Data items
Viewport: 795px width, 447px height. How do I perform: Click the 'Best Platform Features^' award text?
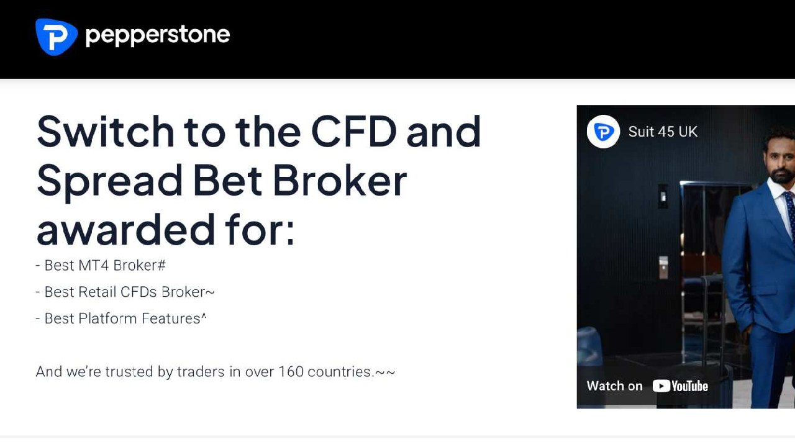(x=120, y=318)
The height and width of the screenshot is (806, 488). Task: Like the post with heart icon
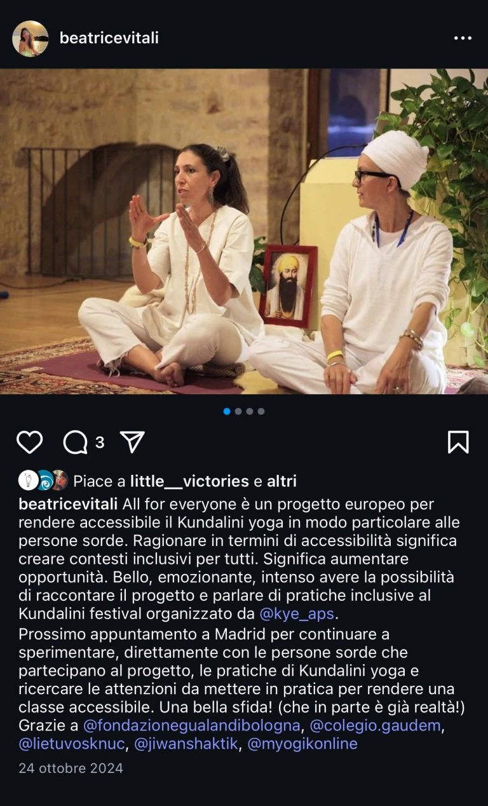coord(29,442)
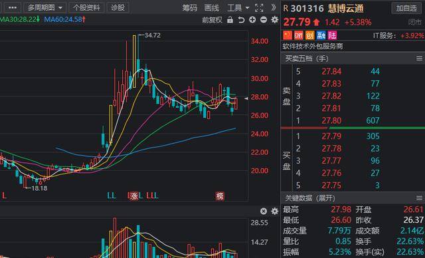
Task: Open 多周期图 dropdown
Action: [x=44, y=7]
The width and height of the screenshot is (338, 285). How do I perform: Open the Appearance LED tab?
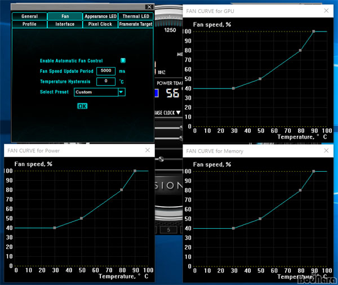pyautogui.click(x=100, y=16)
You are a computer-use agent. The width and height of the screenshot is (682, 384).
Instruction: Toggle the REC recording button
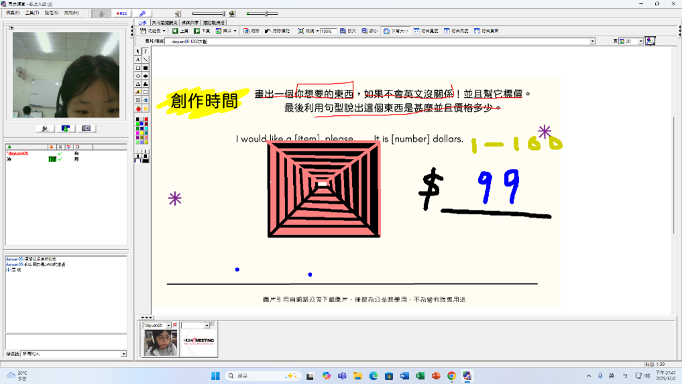coord(121,13)
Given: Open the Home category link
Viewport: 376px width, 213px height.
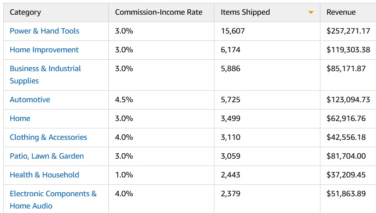Looking at the screenshot, I should coord(20,119).
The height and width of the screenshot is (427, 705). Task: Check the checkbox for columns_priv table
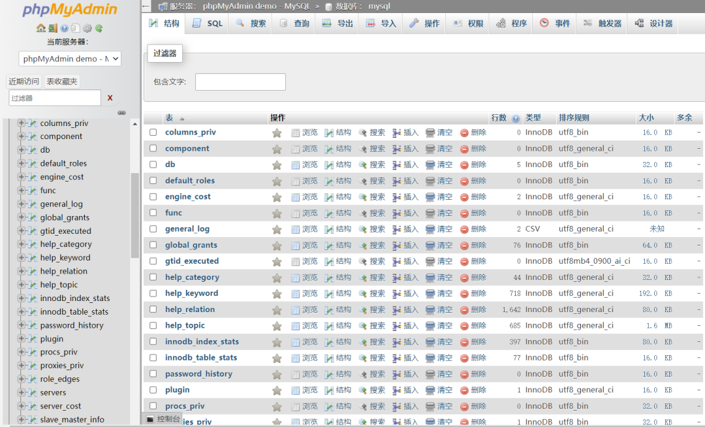[153, 132]
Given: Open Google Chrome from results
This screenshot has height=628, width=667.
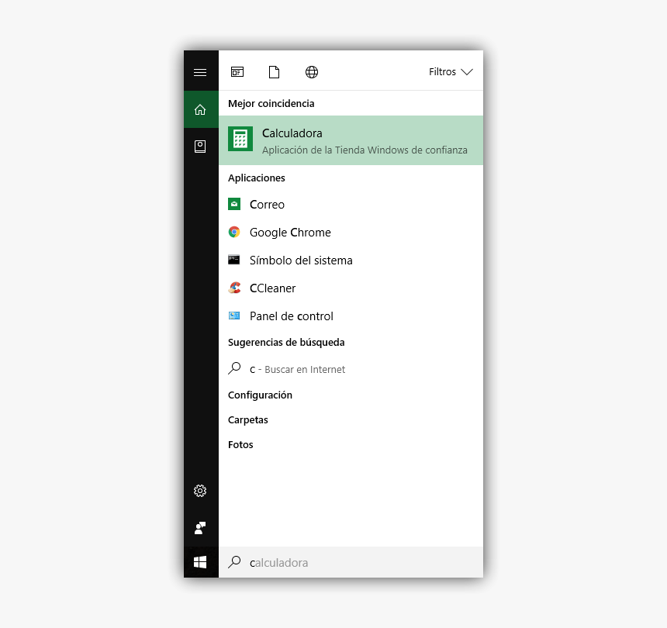Looking at the screenshot, I should click(289, 232).
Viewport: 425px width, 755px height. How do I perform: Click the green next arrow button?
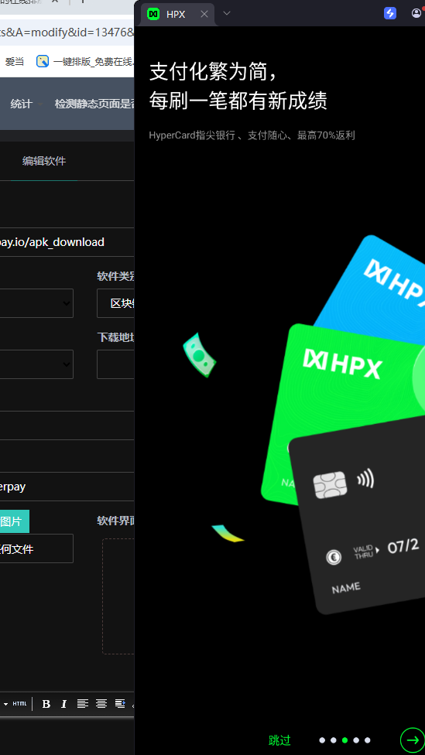[x=413, y=740]
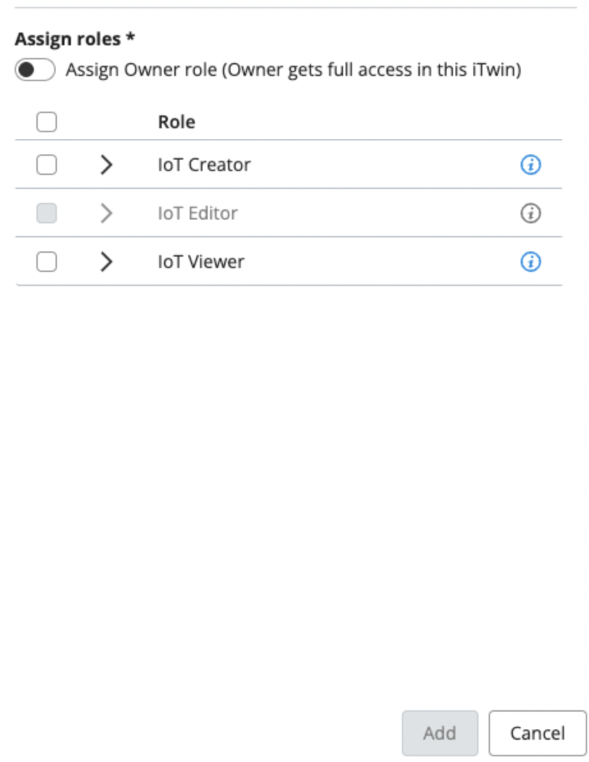Click the Assign Owner role description text
Viewport: 589px width, 762px height.
293,70
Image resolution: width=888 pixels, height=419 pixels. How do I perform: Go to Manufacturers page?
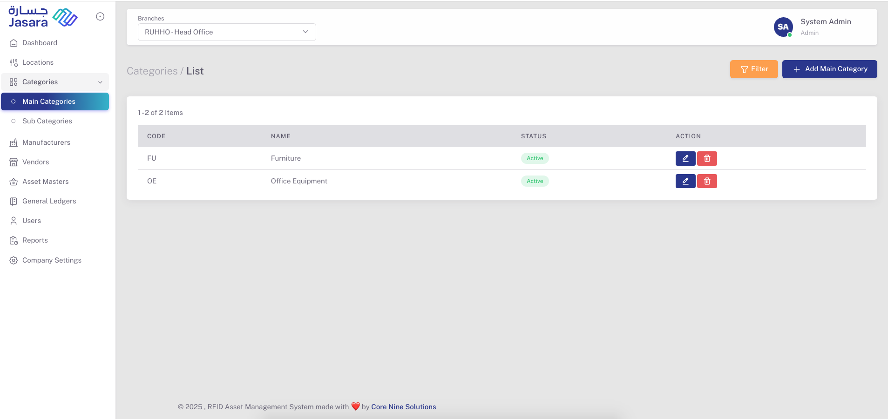[x=46, y=142]
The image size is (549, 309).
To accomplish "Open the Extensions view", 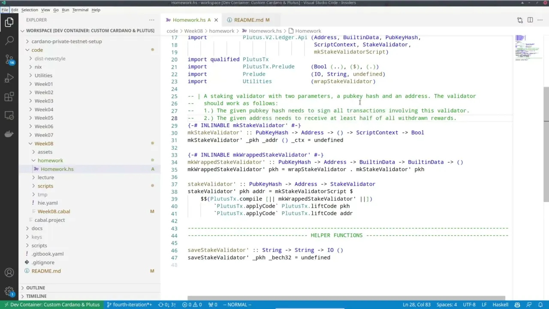I will coord(9,97).
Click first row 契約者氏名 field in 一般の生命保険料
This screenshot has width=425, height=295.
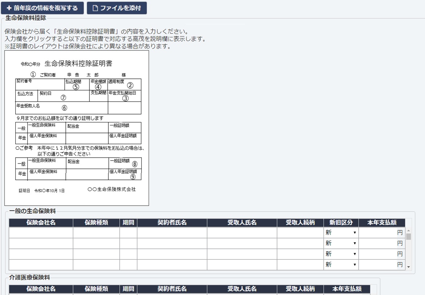172,233
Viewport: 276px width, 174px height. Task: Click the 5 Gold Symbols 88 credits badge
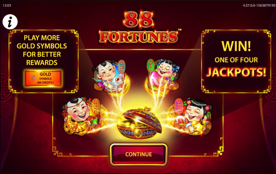(x=43, y=78)
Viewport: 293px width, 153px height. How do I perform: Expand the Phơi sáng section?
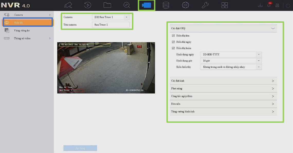(223, 88)
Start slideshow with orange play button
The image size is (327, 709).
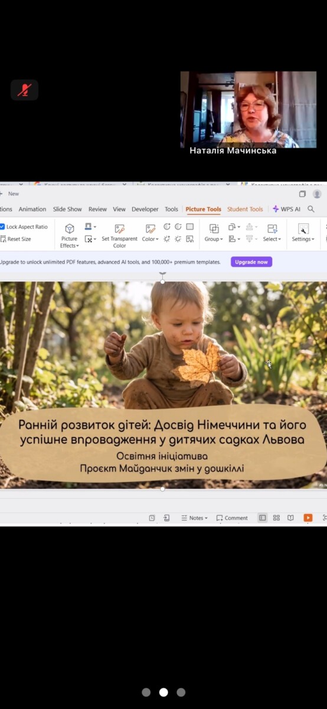[308, 518]
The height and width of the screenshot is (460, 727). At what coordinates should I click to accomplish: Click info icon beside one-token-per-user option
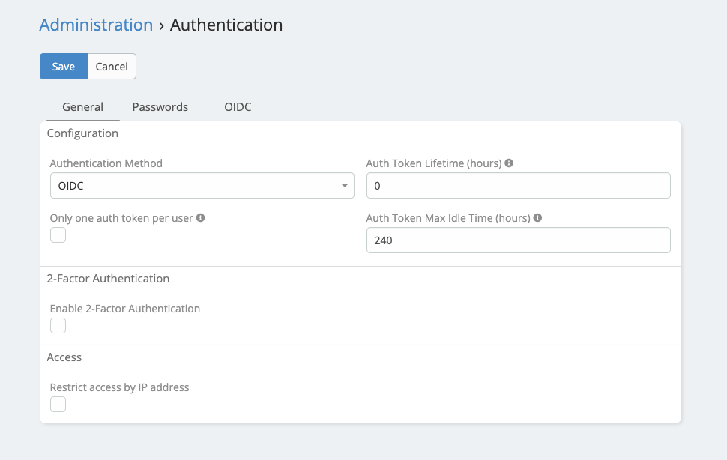point(201,218)
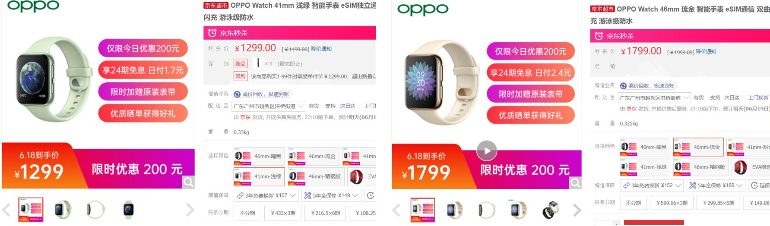Expand 5年全保修 ¥189 warranty dropdown
The height and width of the screenshot is (226, 770).
(716, 185)
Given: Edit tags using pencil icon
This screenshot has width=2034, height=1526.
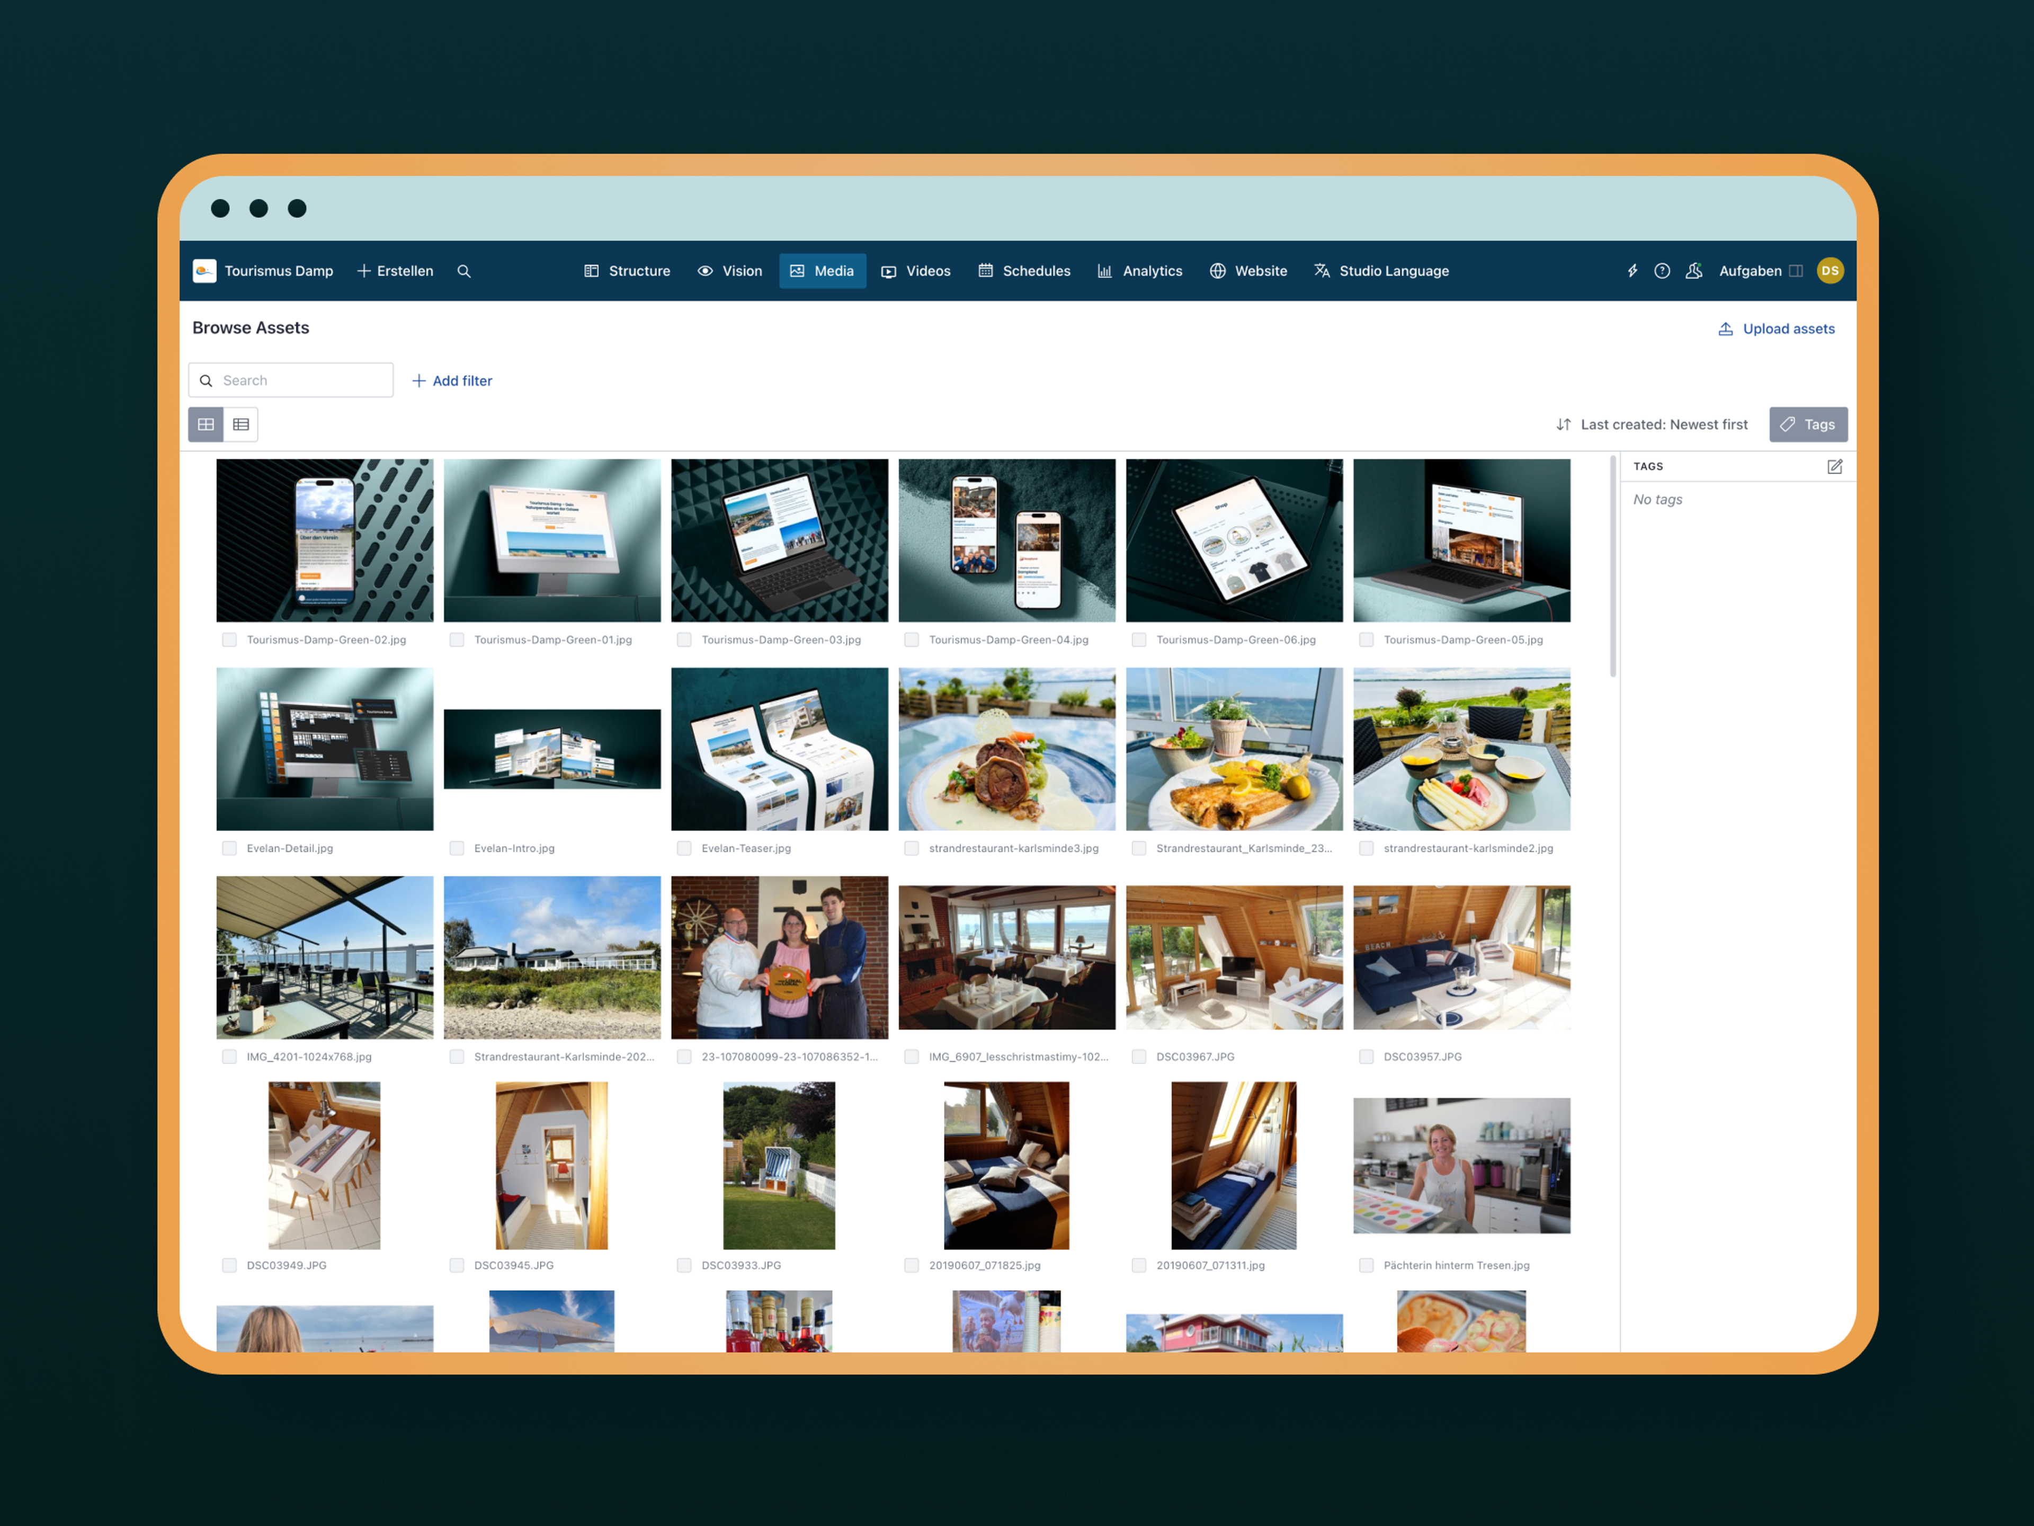Looking at the screenshot, I should (x=1834, y=466).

WHAT THE EXERCISE ASKS:
Can you rewrite everything from the start of the records above down to the line containing "Action: [x=44, y=7]", swapping "heart icon" for "heart button" and changing nothing else? Leave the pictures out of your answer.

CORRECT OUTPUT:
Viewport: 795px width, 447px height. How do I perform: Click the 'Best Platform Features^' award text?
(x=120, y=318)
The height and width of the screenshot is (806, 488). Task: Like the post with heart button
coord(29,442)
Task: Open 多周期图 dropdown
Action: [x=44, y=7]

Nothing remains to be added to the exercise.